_Task statement_
Reproduce the entries word for word but drop every picture.

== Record excerpts

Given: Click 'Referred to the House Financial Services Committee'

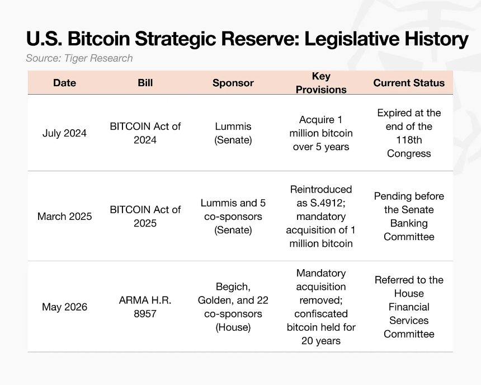Looking at the screenshot, I should (x=409, y=307).
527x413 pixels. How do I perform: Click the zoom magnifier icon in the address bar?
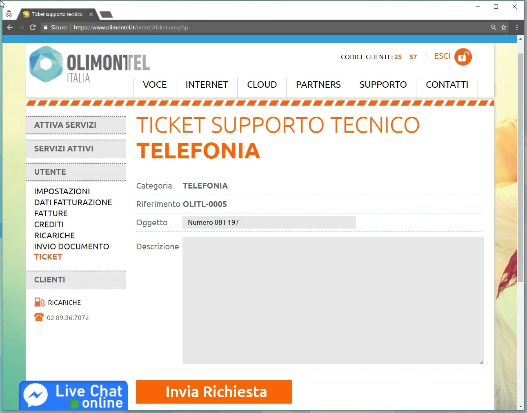493,27
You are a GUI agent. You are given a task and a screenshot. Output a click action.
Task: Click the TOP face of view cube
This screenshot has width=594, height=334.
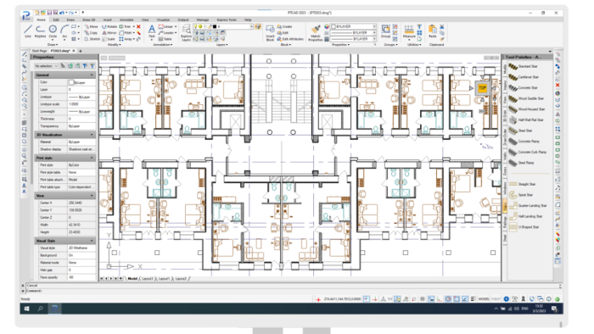tap(482, 88)
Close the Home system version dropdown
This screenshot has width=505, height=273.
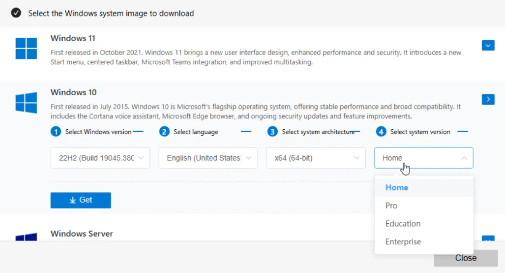pos(424,158)
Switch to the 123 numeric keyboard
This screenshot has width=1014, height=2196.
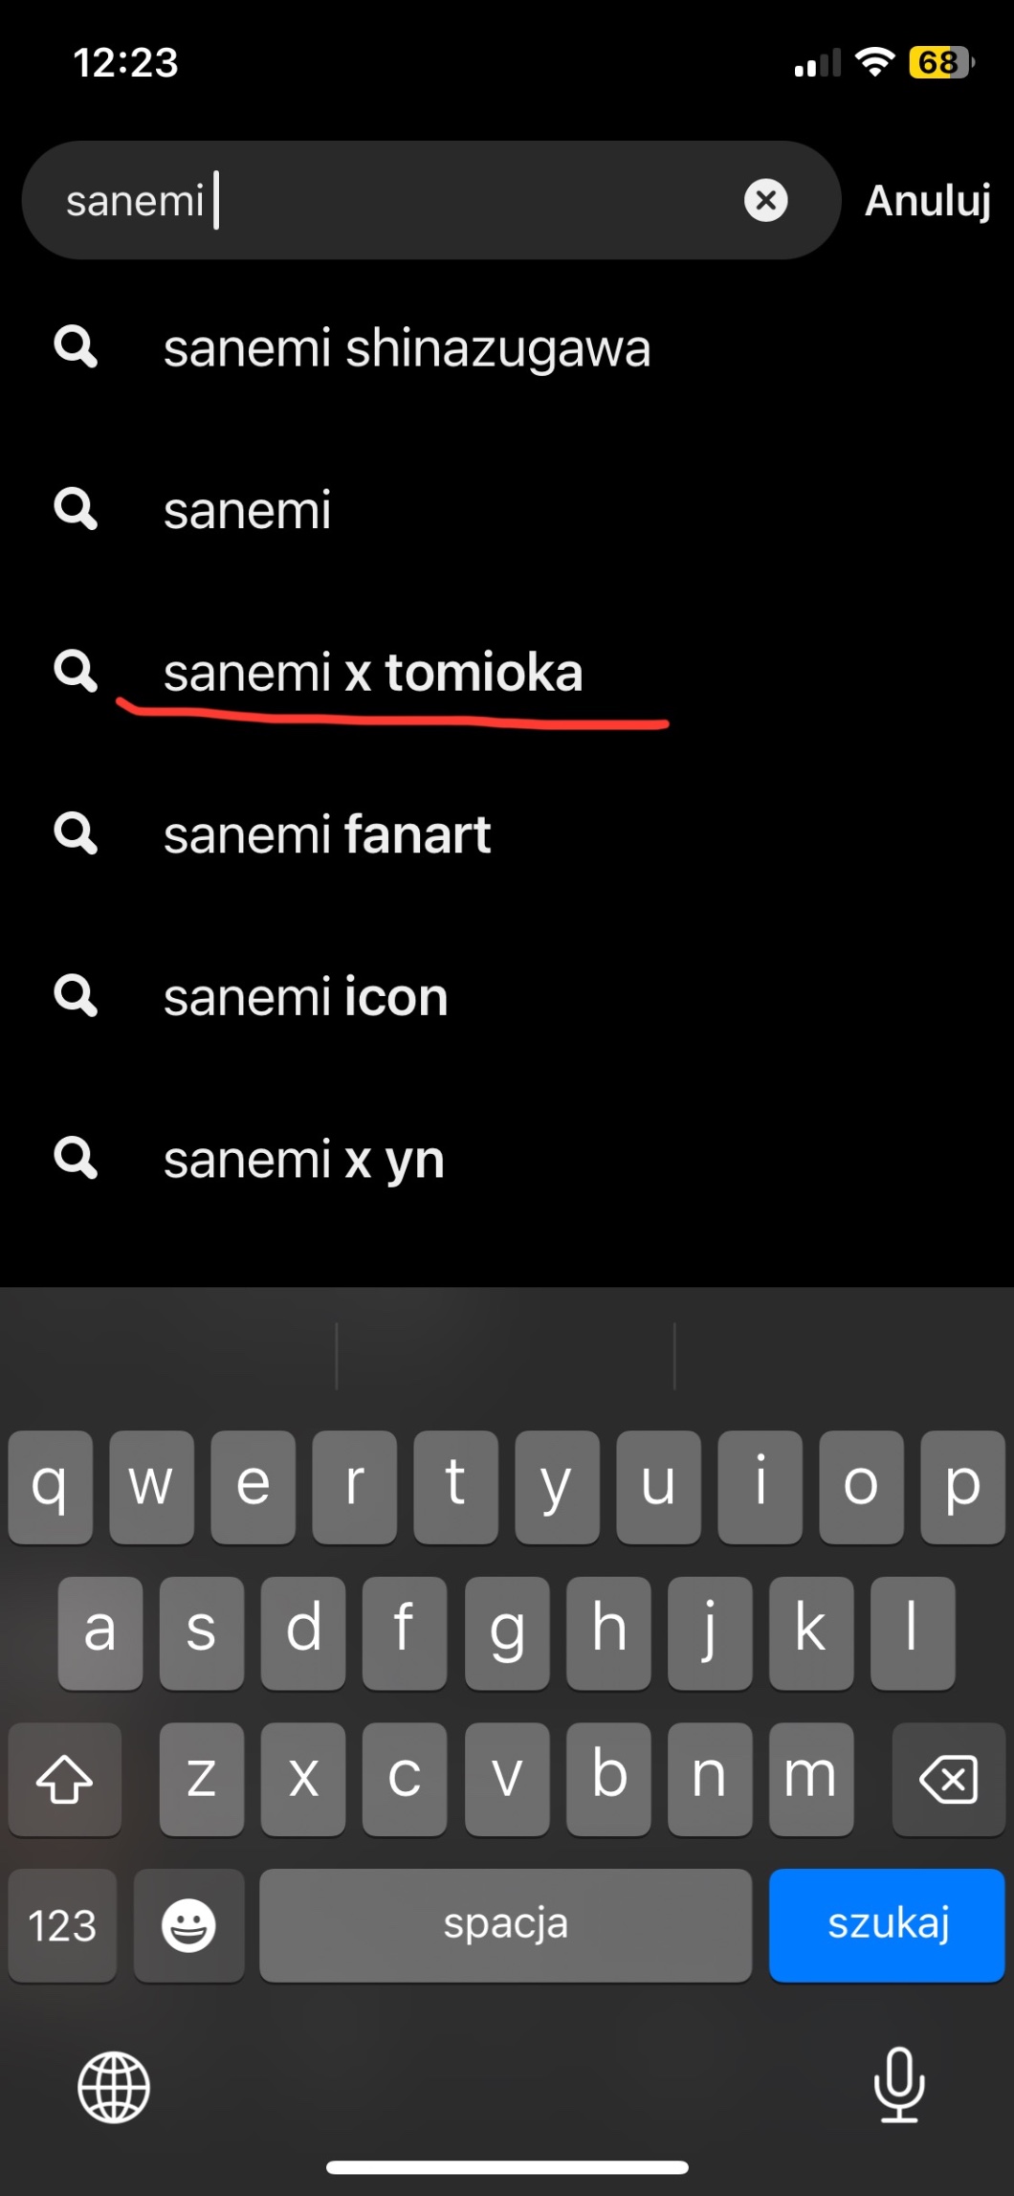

====

_Reply_
Given: Click 'Referred to the House Financial Services Committee'

Looking at the screenshot, I should (x=409, y=307).
527x413 pixels. How do I perform: Click the zoom magnifier icon in the address bar?
493,27
You are a GUI agent. You are given a task and a screenshot. Output a click action.
Task: Click the TOP face of view cube
This screenshot has width=594, height=334.
tap(482, 88)
Close the Home system version dropdown
This screenshot has width=505, height=273.
pos(424,158)
Switch to the 123 numeric keyboard
This screenshot has width=1014, height=2196.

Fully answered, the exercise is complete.